*Your goal*
In the reply about exploring a SPARQL endpoint, what term does the writer use for the set of types and predicates a dataset uses?

Re: How do you explore a SPARQL Endpoint?

Hi Pavel

Maybe what you are missing is that RDF data, by design, do not need a
schema. Since the very notion of schema for RDF data has no meaning at all,
and the absence of schema is a bit frightening, people tend to give it a
lot of possible meanings, depending on your closed world or open world
assumption, otherwise said if the "schema" will be used for some kind of
inference or validation. The use of "Schema" in RDFS has done nothing to
clarify this, and the use of "Ontology" in OWL added a layer of confusion.
I tend to say "vocabulary" to name the set of types and predicates used by
a dataset (like in Linked Open Vocabularies), which is a minimal commitment
to how it is considered by the dataset owner, bearing in mind that this
"vocabulary" is generally a mix of imported terms from SKOS, FOAF, Dublin
Core ... and home-made ones. Which is completely OK with the spirit of RDF.

*Information provided*

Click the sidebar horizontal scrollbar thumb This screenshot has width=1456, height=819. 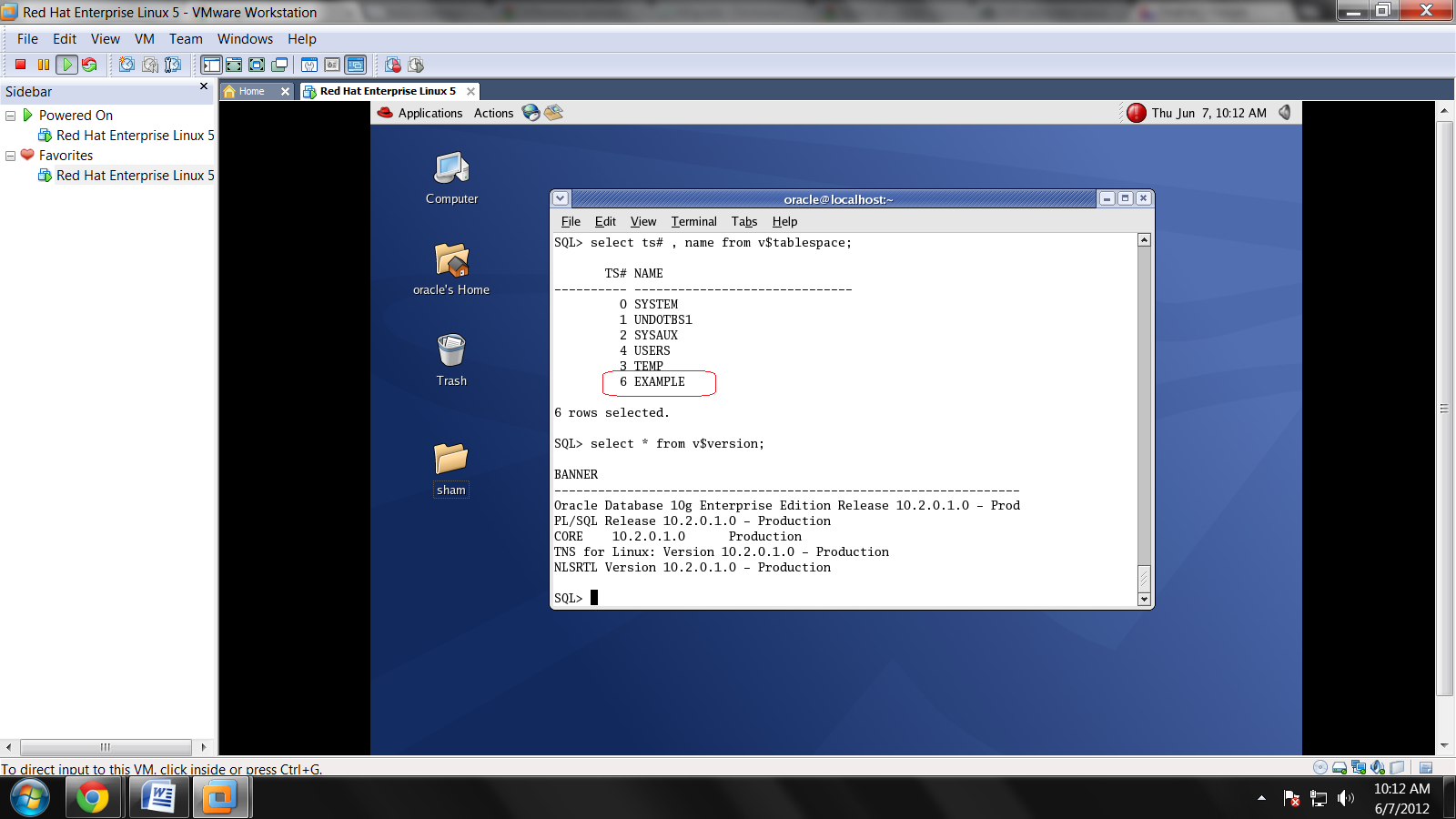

*Result of this exercise*
"Vocabulary."